20. yüzyılın başlarında yabancı müzik

20. yüzyılın başlarında yabancı müzikBestecilerin kromatik skalanın tüm olanaklarından en iyi şekilde yararlanma arzusu, akademik yabancı müzik tarihinde, önceki yüzyılların başarılarını özetleyen ve insan bilincini müzik algısı dışında müzik algısına hazırlayan ayrı bir dönemi vurgulamamıza olanak tanır. 12 tonlu sistem.

20. yüzyılın başı müzik dünyasına modern adı altında 4 ana akım kazandırdı: empresyonizm, dışavurumculuk, neoklasizm ve neofolklorizm; bunların hepsi sadece farklı hedefleri takip etmekle kalmıyor, aynı müzik çağında birbirleriyle de etkileşime giriyor.

İzlenimcilik

Bir kişiyi bireyselleştirmek ve iç dünyasını ifade etmek için dikkatlice yapılan çalışmanın ardından müzik, onun izlenimlerine, yani kişinin çevresini ve iç dünyayı NASIL algıladığına geçti. Gerçek gerçeklik ile rüyalar arasındaki mücadele, yerini birinin ve diğerinin düşünülmesine bıraktı. Ancak bu geçiş Fransız güzel sanatlarında aynı isimli akımla gerçekleşmiştir.

Claude Monet, Puvis de Chavannes, Henri de Toulouse-Lautrec ve Paul Cézanne'ın resimleri sayesinde müzik, sonbahar yağmuru nedeniyle gözlerde bulanıklaşan şehrin aynı zamanda resmedilebilecek sanatsal bir imge olduğuna da dikkat çekti. seslerle aktarılır.

Müzikal izlenimcilik ilk olarak 19. yüzyılın sonunda Erik Satie'nin eserlerini (“Sylvia”, “Melekler”, “Üç Sarabands”) yayınlamasıyla ortaya çıktı. Kendisi, arkadaşı Claude Debussy ve takipçisi Maurice Ravel, görsel empresyonizmden ilham aldılar ve ifade araçlarını kullandılar.

DIŞAVURUMCULUK

Ekspresyonizm, izlenimcilikten farklı olarak içsel bir izlenimi değil, deneyimin dışsal bir tezahürünü aktarır. 20. yüzyılın ilk on yıllarında Almanya ve Avusturya'da ortaya çıktı. Ekspresyonizm, Birinci Dünya Savaşı'na bir tepki haline geldi ve bestecileri L. Beethoven ve romantiklerde mevcut olan insan ile gerçeklik arasındaki yüzleşme temasına geri döndürdü. Artık bu yüzleşme Avrupa müziğinin 12 notasının tamamıyla kendini ifade etme fırsatına sahip.

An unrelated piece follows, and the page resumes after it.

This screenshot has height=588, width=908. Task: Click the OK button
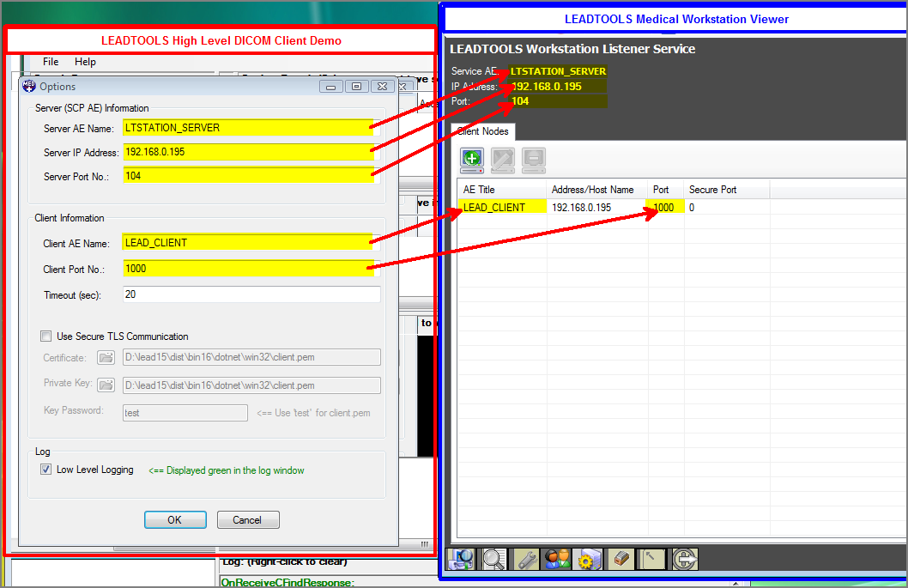(x=175, y=519)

20. yüzyıl başlarında dışavurumculuğun ve yabancı müziğin en önemli temsilcisi Arnold Schoenberg'dir. Yeni Viyana Okulu'nu kurdu ve dodekafoni ve dizi tekniğinin yazarı oldu.

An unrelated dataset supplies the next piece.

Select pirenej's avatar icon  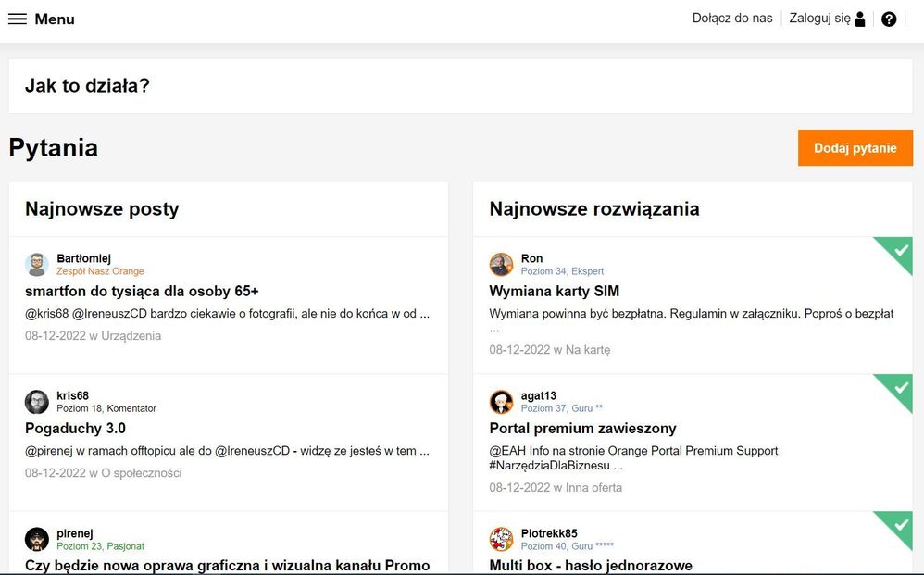pyautogui.click(x=37, y=539)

Yeni Viyana Okulu'nun ana hedefi, "modası geçmiş" tonal müzik sistemini, dodekafoni, serilik, serilik ve noktacılık kavramlarıyla ilişkili yeni atonal tekniklerle değiştirmektir.

Okulda Schoenberg'in yanı sıra Anton Webern, Alban Berg, Rene Leibowitz, Victor Ullmann, Theodor Adorno, Heinrich Jalowiec, Hans Eisler ve diğer besteciler de vardı.

Neoklasizm

20. yüzyılın başlarındaki yabancı müzik, birbiriyle ve geçmiş yüzyılların müzikal başarılarıyla hemen etkileşime giren birçok tekniğin ve çeşitli ifade araçlarının eş zamanlı olarak ortaya çıkmasına neden oldu, bu da bu zamanın müzik eğilimlerini kronolojik olarak değerlendirmeyi zorlaştırıyor.

Neoklasizm, hem 12 tonlu müziğin yeni olanaklarını hem de erken klasiklerin biçim ve ilkelerini uyumlu bir şekilde özümsemeyi başardı. Eşit mizaç sistemi olanaklarını ve sınırlarını tam olarak gösterdiğinde neoklasizm, o dönemde akademik müziğin en iyi başarılarından sentezlendi.

Almanya'da neoklasizmin en büyük temsilcisi Paul Hindemith'tir.

Fransa'da, bestecilerine çalışmalarında Erik Satie (empresyonizmin kurucusu) ve Jean Cocteau tarafından rehberlik edilen "Altı" adlı bir topluluk kuruldu. Dernek Louis Durey, Arthur Honegger, Darius Milhaud, Francis Poulenc, Germaine Taillefer ve Georges Auric'i içeriyordu. Herkes sentetik sanatlar kullanarak Fransız klasisizmine yöneldi ve onu büyük bir şehrin modern yaşamına yönlendirdi.

Neofolorizm

Folklorun moderniteyle kaynaşması neofolklorizmin ortaya çıkmasına yol açtı. Öne çıkan temsilcisi Macar yenilikçi besteci Bela Bartok'du. Her milletin müziğinde “ırksal saflık”tan söz etti ve aynı adlı kitabında bu konudaki fikirlerini dile getirdi.

İşte 20. yüzyılın başlarındaki yabancı müzikte bol miktarda bulunan sanatsal reformların ana özellikleri ve sonuçları. Bu dönemin başka sınıflandırmaları da vardır; bunlardan biri, bu dönemde tonalite dışında yazılan tüm eserleri avangardın ilk dalgasına gruplandırır.